━━━━━ Material for this exercise ━━━━━
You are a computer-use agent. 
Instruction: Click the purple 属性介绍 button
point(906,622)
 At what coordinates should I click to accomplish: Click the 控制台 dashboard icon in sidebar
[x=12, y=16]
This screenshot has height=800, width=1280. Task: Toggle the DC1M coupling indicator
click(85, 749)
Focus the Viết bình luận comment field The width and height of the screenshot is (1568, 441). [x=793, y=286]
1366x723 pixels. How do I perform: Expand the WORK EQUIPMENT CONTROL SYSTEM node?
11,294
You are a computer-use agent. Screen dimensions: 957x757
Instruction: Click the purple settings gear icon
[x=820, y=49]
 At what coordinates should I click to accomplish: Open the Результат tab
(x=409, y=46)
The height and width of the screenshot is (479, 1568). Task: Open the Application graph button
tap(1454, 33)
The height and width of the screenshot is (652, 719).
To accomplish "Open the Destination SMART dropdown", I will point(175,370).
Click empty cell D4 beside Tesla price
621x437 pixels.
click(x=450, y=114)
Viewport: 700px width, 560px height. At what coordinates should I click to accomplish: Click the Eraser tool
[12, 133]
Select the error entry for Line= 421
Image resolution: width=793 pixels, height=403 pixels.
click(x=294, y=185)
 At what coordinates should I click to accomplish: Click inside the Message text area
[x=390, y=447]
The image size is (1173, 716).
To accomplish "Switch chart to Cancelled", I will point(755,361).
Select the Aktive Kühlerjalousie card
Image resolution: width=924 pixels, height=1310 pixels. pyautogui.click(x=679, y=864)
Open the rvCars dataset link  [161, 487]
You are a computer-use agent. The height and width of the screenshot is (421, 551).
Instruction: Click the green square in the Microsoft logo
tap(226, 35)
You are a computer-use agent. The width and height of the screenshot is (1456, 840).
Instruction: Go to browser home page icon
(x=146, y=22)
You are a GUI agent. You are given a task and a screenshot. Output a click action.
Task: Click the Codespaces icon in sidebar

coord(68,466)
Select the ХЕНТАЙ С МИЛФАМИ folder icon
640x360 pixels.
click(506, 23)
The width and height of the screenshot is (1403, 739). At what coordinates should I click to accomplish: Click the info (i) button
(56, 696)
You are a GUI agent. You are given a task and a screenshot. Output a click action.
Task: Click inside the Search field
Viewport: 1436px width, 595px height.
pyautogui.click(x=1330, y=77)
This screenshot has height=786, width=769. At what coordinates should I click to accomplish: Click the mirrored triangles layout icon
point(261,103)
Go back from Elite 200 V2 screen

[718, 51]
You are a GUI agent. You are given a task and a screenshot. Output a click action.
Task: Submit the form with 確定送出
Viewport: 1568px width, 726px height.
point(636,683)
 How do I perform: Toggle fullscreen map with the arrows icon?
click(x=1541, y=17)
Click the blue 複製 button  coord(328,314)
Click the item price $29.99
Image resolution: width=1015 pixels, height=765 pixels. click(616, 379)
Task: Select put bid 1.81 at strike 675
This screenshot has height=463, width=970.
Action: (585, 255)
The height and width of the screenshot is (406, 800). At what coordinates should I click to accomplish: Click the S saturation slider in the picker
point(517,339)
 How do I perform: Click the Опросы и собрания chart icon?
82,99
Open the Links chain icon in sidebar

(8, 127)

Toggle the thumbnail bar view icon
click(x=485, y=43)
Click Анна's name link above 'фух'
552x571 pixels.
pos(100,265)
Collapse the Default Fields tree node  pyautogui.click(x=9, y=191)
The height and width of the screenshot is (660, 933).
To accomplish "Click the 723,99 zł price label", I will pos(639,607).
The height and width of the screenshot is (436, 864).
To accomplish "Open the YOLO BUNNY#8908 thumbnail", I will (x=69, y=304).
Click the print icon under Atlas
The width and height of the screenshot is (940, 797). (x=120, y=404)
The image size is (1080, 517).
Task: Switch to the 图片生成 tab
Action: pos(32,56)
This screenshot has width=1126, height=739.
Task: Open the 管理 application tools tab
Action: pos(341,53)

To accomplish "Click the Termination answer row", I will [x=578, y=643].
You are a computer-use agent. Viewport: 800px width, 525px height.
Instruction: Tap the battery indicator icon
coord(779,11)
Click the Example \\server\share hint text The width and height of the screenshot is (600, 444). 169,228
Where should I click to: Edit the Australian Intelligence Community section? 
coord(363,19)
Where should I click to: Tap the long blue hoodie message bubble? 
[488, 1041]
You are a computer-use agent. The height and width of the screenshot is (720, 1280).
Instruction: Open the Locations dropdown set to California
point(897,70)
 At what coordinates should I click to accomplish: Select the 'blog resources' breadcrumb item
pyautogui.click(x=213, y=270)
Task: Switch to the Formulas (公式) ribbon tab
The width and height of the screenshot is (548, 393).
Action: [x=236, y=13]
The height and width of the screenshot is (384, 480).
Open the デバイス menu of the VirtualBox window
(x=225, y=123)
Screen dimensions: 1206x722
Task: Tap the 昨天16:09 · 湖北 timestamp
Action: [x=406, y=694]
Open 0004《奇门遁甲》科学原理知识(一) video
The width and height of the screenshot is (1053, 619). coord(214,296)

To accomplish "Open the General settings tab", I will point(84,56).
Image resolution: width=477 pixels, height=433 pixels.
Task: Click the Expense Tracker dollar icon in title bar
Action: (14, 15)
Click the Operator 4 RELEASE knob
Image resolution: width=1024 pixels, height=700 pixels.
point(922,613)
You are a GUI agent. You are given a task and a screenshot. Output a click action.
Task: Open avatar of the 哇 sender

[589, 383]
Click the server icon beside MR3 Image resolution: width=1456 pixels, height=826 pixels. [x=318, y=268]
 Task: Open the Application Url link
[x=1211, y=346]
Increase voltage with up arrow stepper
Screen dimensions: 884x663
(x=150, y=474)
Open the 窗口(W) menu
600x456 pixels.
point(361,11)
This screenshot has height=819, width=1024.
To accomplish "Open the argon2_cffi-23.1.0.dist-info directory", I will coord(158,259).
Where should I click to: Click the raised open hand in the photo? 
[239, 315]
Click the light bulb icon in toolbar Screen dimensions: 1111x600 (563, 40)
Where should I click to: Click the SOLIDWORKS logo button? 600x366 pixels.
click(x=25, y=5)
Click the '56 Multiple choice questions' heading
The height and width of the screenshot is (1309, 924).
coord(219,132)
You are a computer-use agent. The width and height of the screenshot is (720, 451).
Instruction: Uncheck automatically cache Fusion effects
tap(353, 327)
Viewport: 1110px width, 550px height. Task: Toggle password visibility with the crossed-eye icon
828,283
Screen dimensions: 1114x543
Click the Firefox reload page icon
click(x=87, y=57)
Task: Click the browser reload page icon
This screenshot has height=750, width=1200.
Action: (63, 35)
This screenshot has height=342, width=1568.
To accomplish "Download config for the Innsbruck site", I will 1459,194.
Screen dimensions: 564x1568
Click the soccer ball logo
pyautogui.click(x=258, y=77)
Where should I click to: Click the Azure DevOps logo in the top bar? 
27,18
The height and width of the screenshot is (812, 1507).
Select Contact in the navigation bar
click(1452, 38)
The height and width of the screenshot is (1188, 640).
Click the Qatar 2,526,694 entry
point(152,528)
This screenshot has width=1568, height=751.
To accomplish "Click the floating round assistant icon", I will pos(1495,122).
━━━━━
**Exercise instructions**
Within the records above, find every line holding the word "agent" and give the total as a bare number.

**Result of the exercise**
11